> What is expected: Retype the line with "The width and" in it, then each line after it to the end of the data, word for word.

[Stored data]
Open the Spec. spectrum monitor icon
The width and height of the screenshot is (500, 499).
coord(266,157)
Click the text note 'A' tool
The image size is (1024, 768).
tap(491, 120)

> Result of the task:
The width and height of the screenshot is (500, 499).
coord(266,157)
Click the text note 'A' tool
The image size is (1024, 768).
tap(491, 120)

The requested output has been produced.